The Administration also called Dr. Bruce Duncan, Supervisor of Veterinarians for the ORC, who testified with respect to various medications and substances. He attended at the Rogers premises at the time of the October search. He testified that he saw on the premises bottles labelled with only a name. This type of labelling provides inadequate information thereby presenting a risk as to what exactly is in the bottle and what appropriate action should be taken in the event of an adverse reaction to the administration of the substance. Substances used for equine therapeutic care are supposed to be labelled so as to provide significant information including but not limited to the proper name of the contents, the route of administration and the source. Dr. Duncan testified that without that significant information there was a risk to the horse as well as to the veterinarian in that he could not call on the drug manufacturer for support if anything went wrong. Dr. Duncan testified that there were drugs found on the Rogers’ premises as part of the inventory for which a prescription was required and further that some of the substances are human use substances, whose use in equine practice would be “off label”, in other words, not the intended or approved use.
Dr. Flanigan’s evidence
Dr. Flanigan testified that in 2002 he entered into an arrangement with Rogers, of which the document at Tab 8, Exhibit 2F is part, whereby he would place orders for medications with Rogers in order to get the volume discount that was created by combining what he needed for his horses with what Rogers said he needed for his horses. He testified that Hippiron was the drug that he was getting with that volume discount through Vetoquinol and that he used it in his practice. Detective Constable Stewart said that she did not see documentation with respect to Rogers securing that drug from Vetoquinol but she did see documentation with respect to other drugs from that company.

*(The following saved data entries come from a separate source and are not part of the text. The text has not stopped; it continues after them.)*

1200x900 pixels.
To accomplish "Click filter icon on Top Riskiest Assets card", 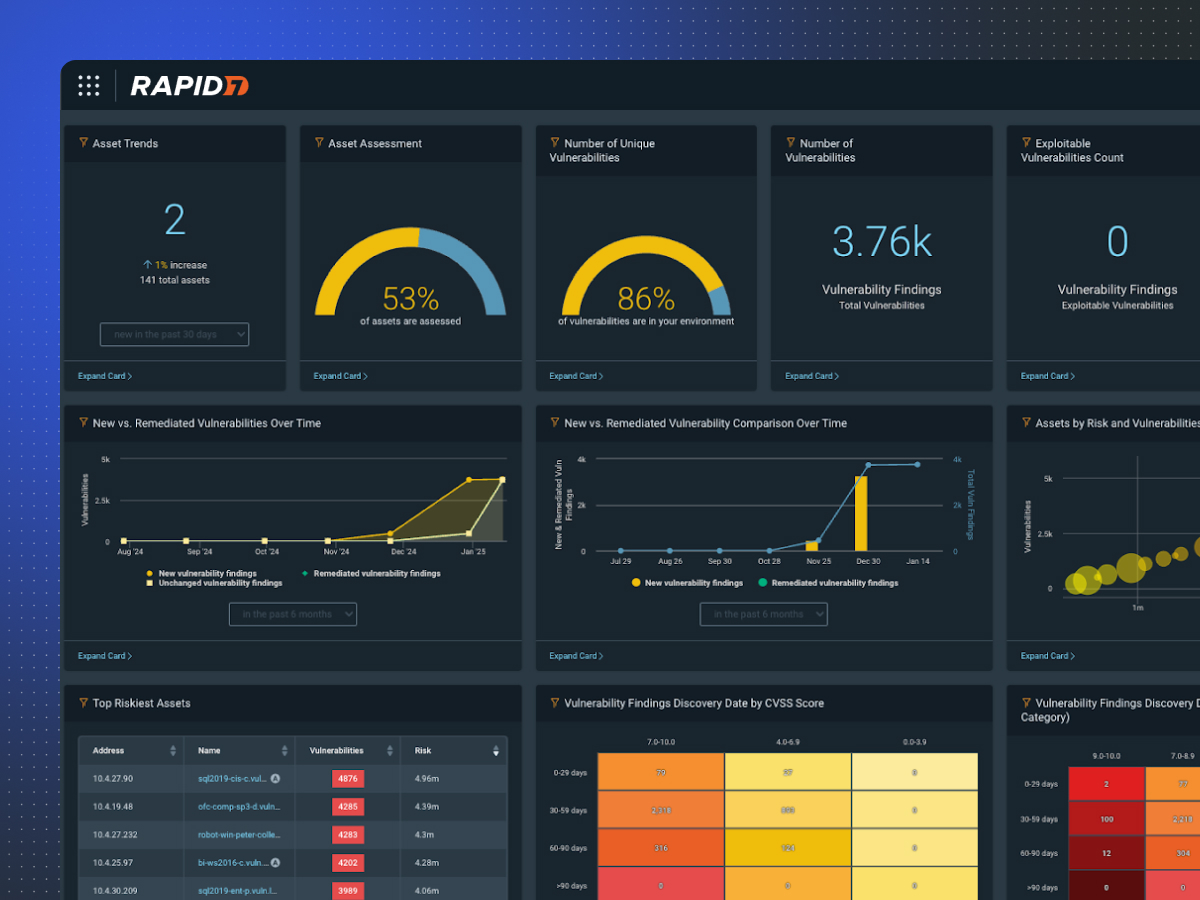I will 84,703.
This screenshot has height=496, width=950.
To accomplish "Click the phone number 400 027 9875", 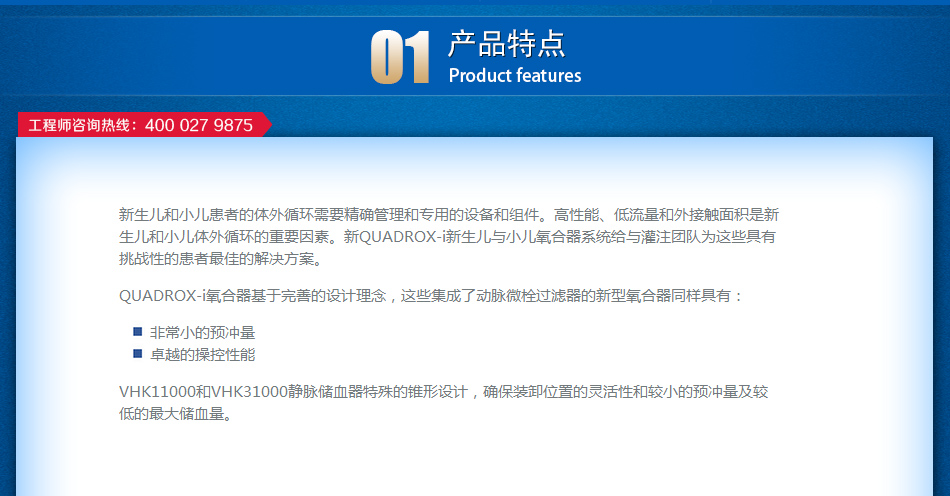I will pyautogui.click(x=198, y=126).
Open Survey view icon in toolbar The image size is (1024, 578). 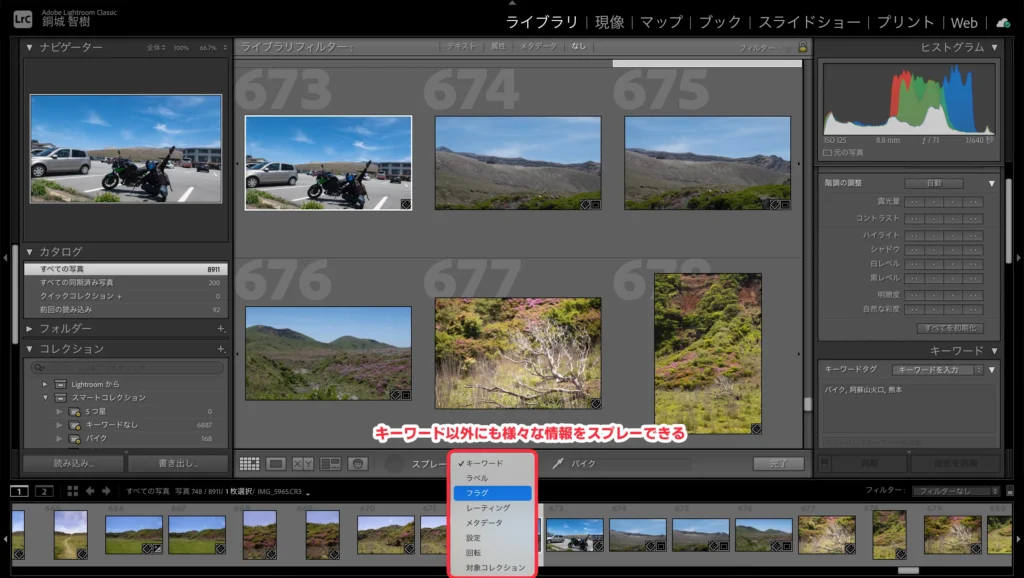330,464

Dr. Flanigan testified that Rogers would place the order using his prescription, would receive and pay for the shipment and then would deliver Dr. Flanigan’s share to him in Guelph. Dr. Flanigan acknowledged that other drugs were purchased for him through Rogers from Vetoquinol, that his understanding was that the company had previously been dealing with Rogers and he understood that this was just a veterinary reference to allow them to continue dealing with Rogers with the products Rogers was purchasing under his licence. Dr. Flanigan testified that he became part of the relationship in order to take advantage of the reduced prices on large volume purchases. He acknowledged that he had no knowledge of or control over the purchases that Rogers might make using his name and number.
Dr. Flanigan also explained the background on a prescription for Oxytocin he wrote for Rogers that was reproduced at Tab 9 of Exhibit 2F. The prescription was prepared after a fax from one Penny Lawless at the office of the federal regulator for confirmation that Dr. Flanigan had in fact written this large a prescription for Rogers for this substance. He testified that there was enough in that prescription for himself for use on his own horses and for Rogers for use on his own horses, though he did not know how many horses Rogers had. He testified that with that substance Rogers would make up something that was, he testified, effective on persistent cough from which a couple of Roger’s horses suffered.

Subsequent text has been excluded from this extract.